How big is the reverse vending machine market?

The application of reverse vending machines succeeds most in the European market.

Two years after Lithuania implemented the scheme using RVMs in 2016, its plastic bottle recycling rate jumped from 33 per cent to 92 per cent. Germany, which put in place the scheme back in 2003, now has a return rate of 96 per cent.

In 2019 the European Parliament passed the Single Use Plastics Directive. The legislation mandates a 90 percent plastic bottle collection target for all member states by 2029, furthermore, all plastic bottles by 2025 must contain at least 25 per cent recycled plastic (rPET)[2]

This indicates that there is a large market opportunity for reverse vending machines. Furthermore, with the increasing awareness of the importance of circular cycling, more and more states claim to launch DRS in the near future.

Since October, DRS has been launched across Western Australia. The “Containers for Change” program allows Western Australians to claim a 10-cent refund when they return eligible beverage containers. Scotland plans to start the DRS with 20p deposit each bottle on 1 July 2022. Meanwhile England and Wales intend to start the scheme no later than 2023.

According to the ABG Sundal Collier calculated it last year, there are around 88.58 million dollars operating profit in the European market alone for Tomra, the industry leader. Considering that Tomra takes up 70% market share in RVMs, therefore, we can assume that the European RVM market would reach 126 million dollars.
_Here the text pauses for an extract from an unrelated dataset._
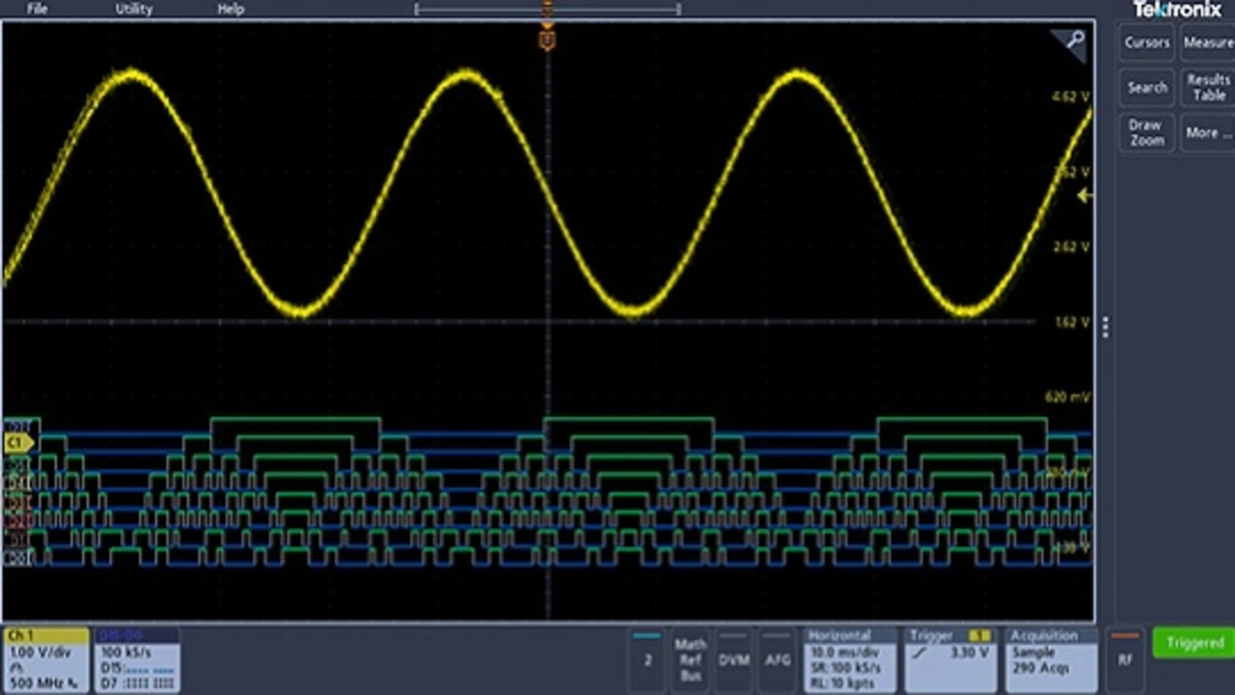Enable the RF channel button
1235x695 pixels.
[1125, 659]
Alongside the European market, let’s take a look at the U.S. market. Even though the container deposit law has been launched in the middle of the last century, the overall performance of the bottle recycling rate isn’t that satisfactory when compared to European countries. However, there is a huge gap between the states issued DRS and those states not, which indicates the success of the bottle bill policy. Imagining in the future that the U.S. passes the deposit return policy and sets the target to be 65% recycling rate nationwide. According to 2017 United States National Postconsumer Plastic Bottle Report, the average pounds of plastic bottles per person per year is around 30, in other words, around 600 plastic bottles. The potential of the U.S. RVM market would reach 3.4 billion dollars.
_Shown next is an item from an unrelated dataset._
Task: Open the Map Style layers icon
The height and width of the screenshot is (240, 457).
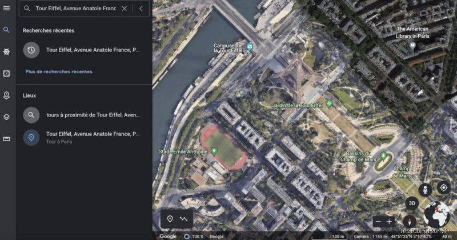Action: click(x=6, y=117)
This is a salivating number not only for the RVM companies but also for companies aiming to create a circular model around our plastic bottles consumption and recycling. Cycle Technology Inc [3] is a recycling software solution that utilizes RVMs (Reverse Vending Machines) in order to streamline and optimize the waste collection process through a mobile application that rewards users for recycling.

“Cycle Technology enables and innovates mobile solutions that provide users with social and financial rewards for utilizing Reverse Vending Machines. Cycle is focused on developing versatile rewards solutions for RVMs in both DRS and EPR recycling markets.”, Anwar Khan, CEO and Co-founder.

However, there are a lot of the obstacles in the way of passing deposit return policy in the other states. For example, the resistance from the manufacturers. As RVM market is highly correlated with the support from DRS, the U.S. market is promising but uncertain.

In the end

In a nutshell, the opportunities for the RVM market relies on the deposit return scheme. With the increasing awareness of the importance of circular economy, there might be more countries to take part in the contribution of container recycling.

China implemented its first regulation on domestic waste management on July 1st 2019. The policy ushered in an era of compulsory garbage classification to enhance waste recycling. Full implementation of the new garbage sorting system, focussed primarily on individual household waste, is set to extend to 46 key cities by the end of 2020 with the help of a state investment of 21.3 billion yuan (3.1 billion USD) (China Daily 2019).

Furthermore, RVM market isn’t just limited with the containers sorting and recycling. RVM companies have already take place in the food sorting market, the pesticide package recycling market and so on.